* _Records supplied_
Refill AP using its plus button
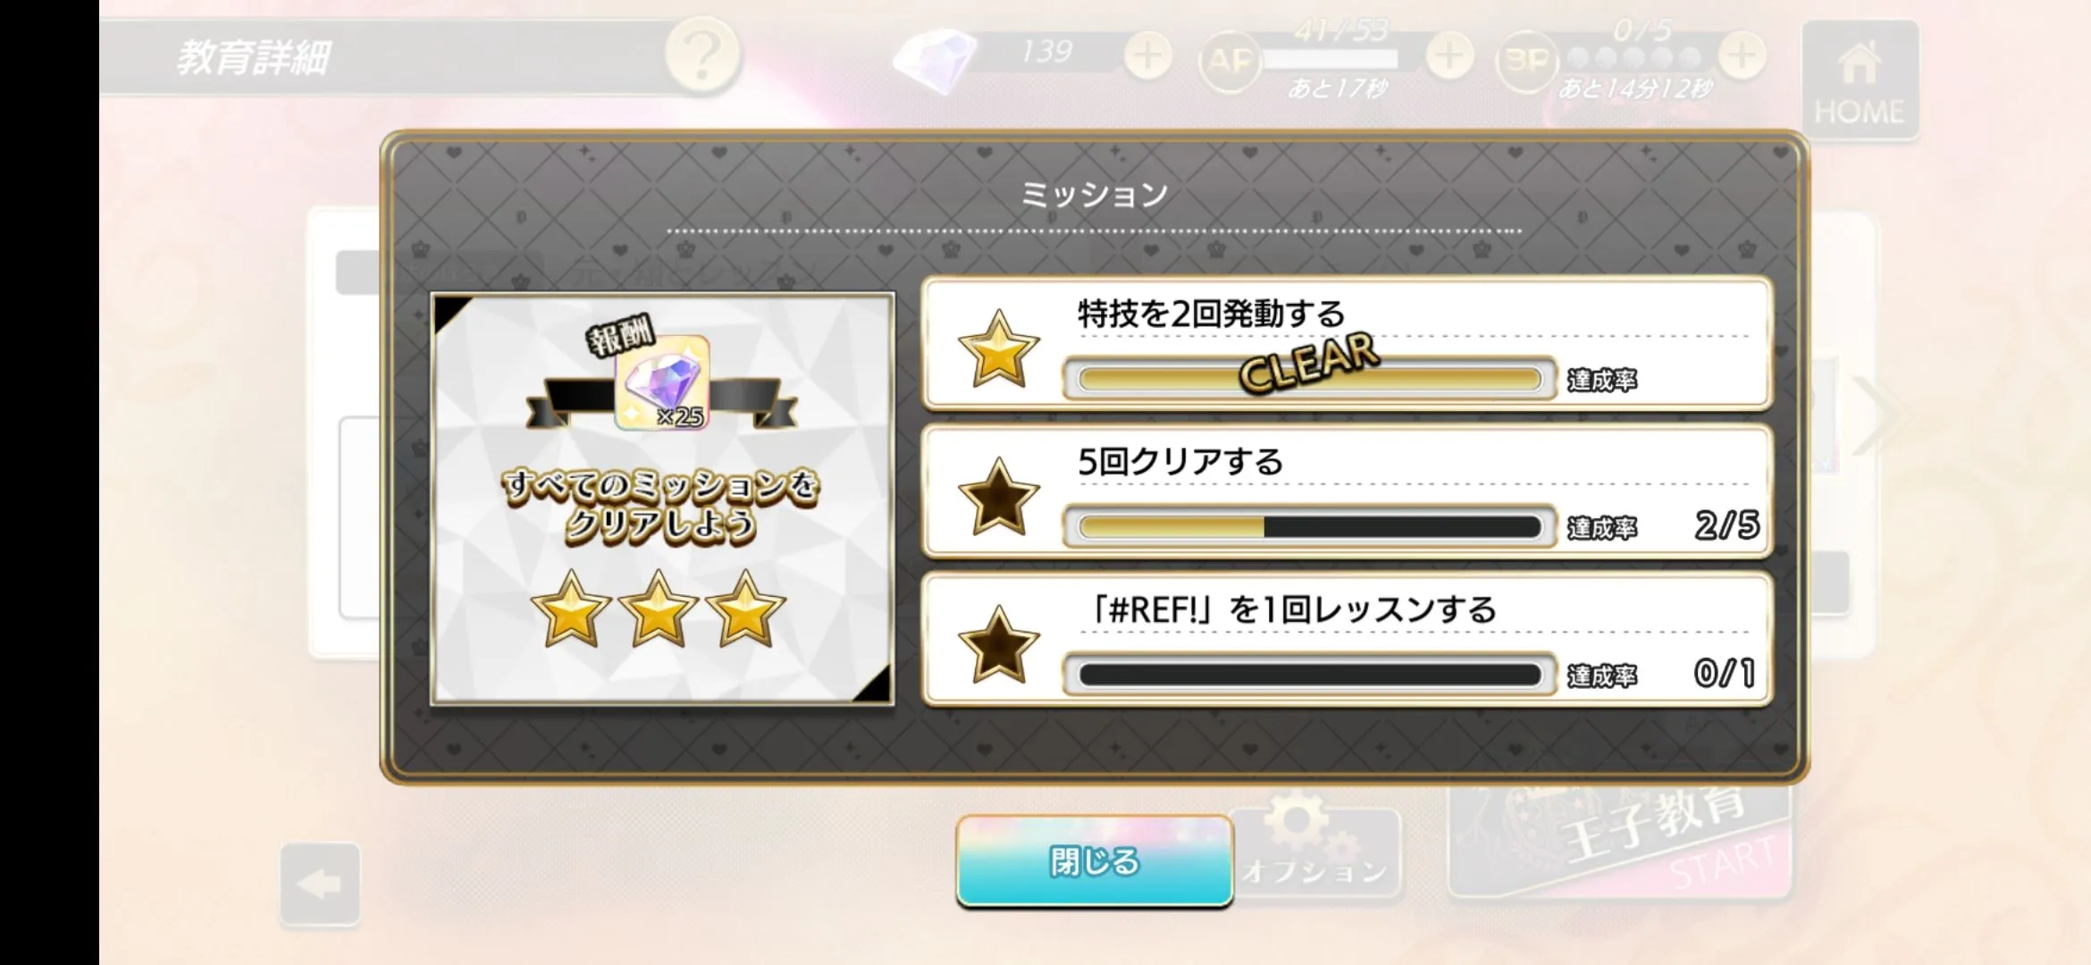 pos(1449,56)
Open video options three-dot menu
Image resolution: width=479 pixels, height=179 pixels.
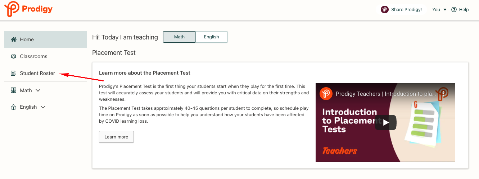(443, 94)
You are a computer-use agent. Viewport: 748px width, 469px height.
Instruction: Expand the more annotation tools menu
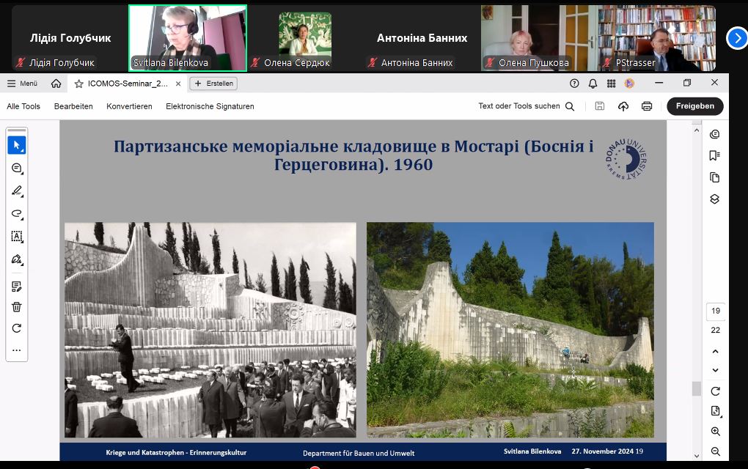pos(16,350)
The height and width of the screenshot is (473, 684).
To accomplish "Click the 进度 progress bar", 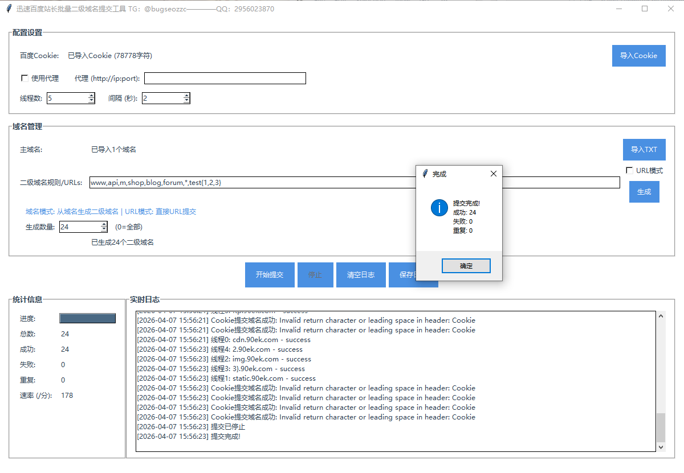I will click(88, 318).

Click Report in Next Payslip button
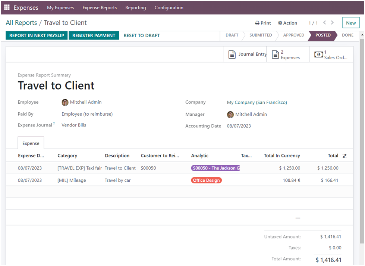coord(37,35)
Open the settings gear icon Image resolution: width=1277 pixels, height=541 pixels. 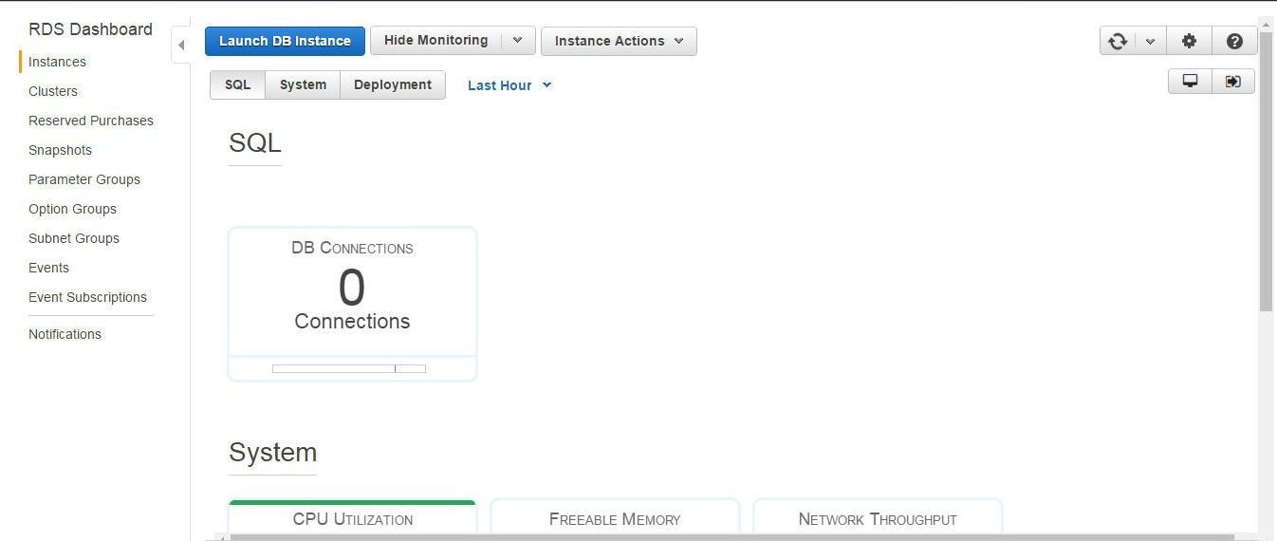(x=1189, y=41)
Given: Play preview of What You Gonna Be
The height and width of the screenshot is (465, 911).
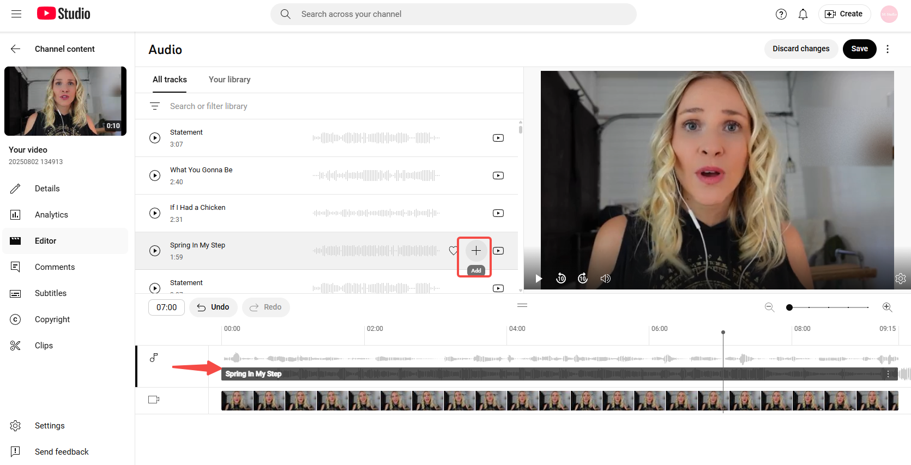Looking at the screenshot, I should (x=155, y=176).
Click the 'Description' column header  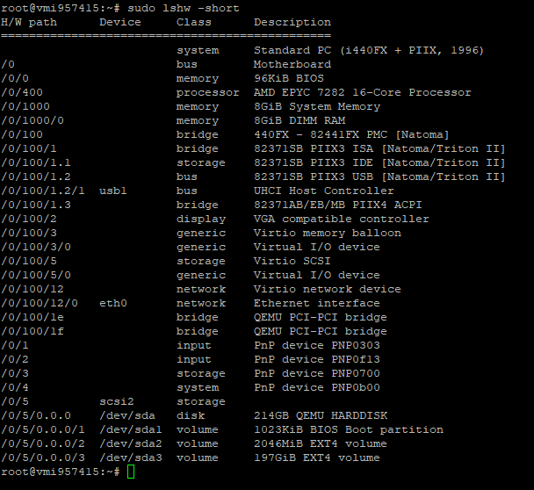[x=292, y=22]
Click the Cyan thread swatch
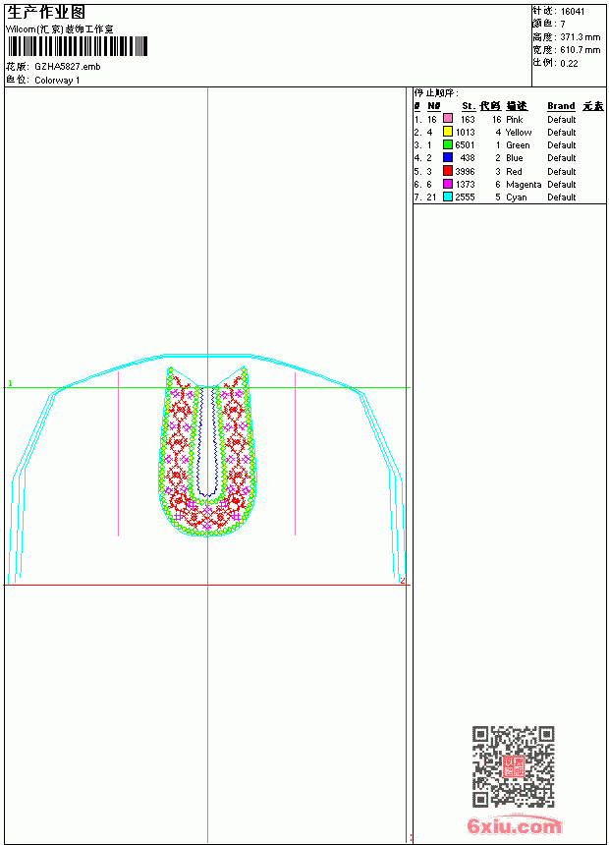This screenshot has width=609, height=845. (x=447, y=197)
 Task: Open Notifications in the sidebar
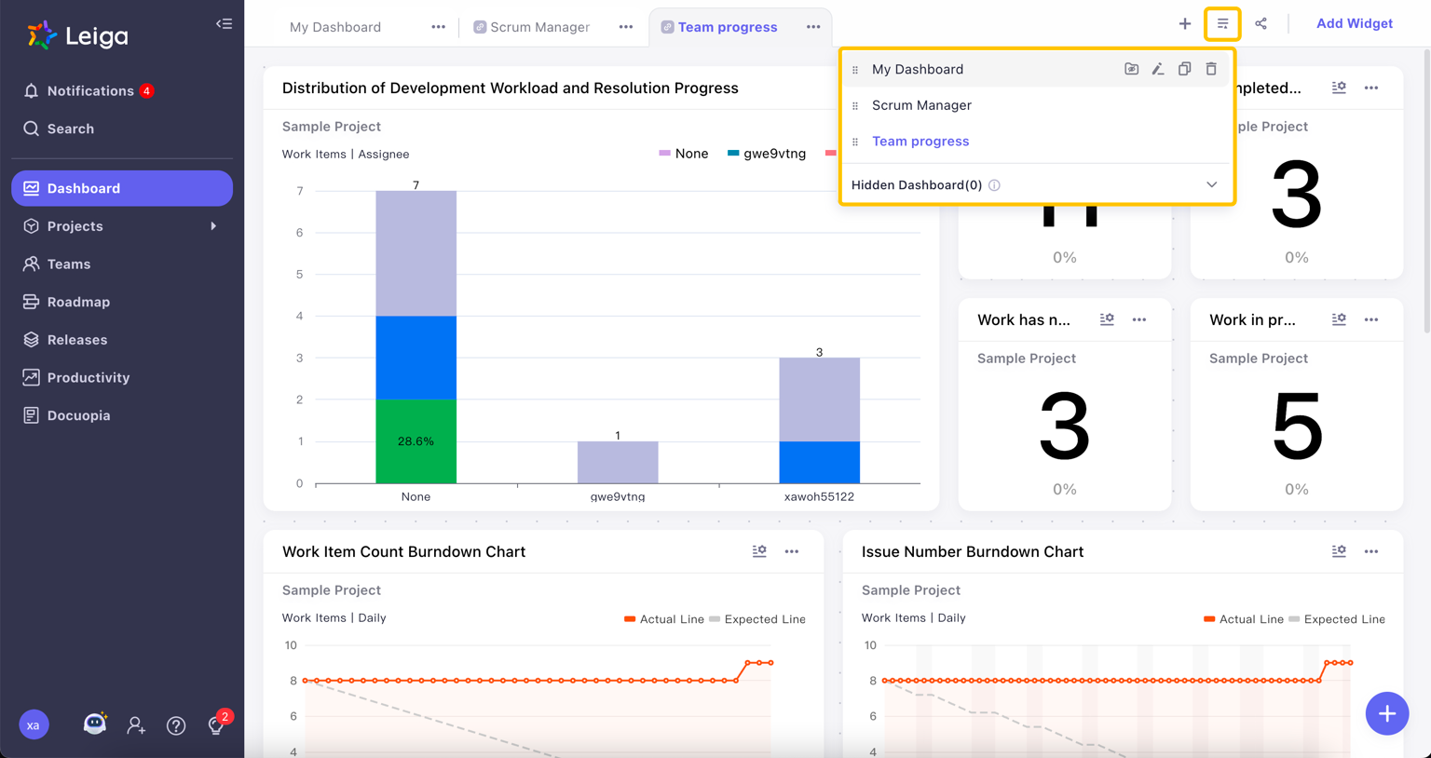pyautogui.click(x=90, y=91)
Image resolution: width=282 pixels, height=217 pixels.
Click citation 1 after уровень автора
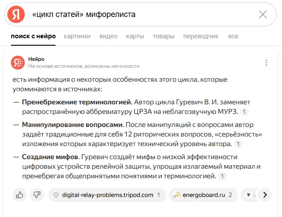(238, 144)
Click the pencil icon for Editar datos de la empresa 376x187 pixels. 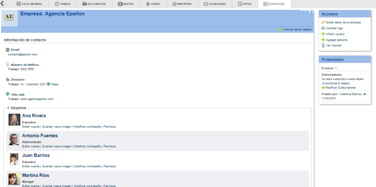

* _Exercise prompt_
Each line from the one containing "Click citation 1 after уровень автора" through the end of the records above is to be retyped exactly, with the pictures omitted and nothing added.

* _Output for this task_
Click citation 1 after уровень автора
(238, 144)
Click the pencil icon for Editar datos de la empresa 376x187 pixels. 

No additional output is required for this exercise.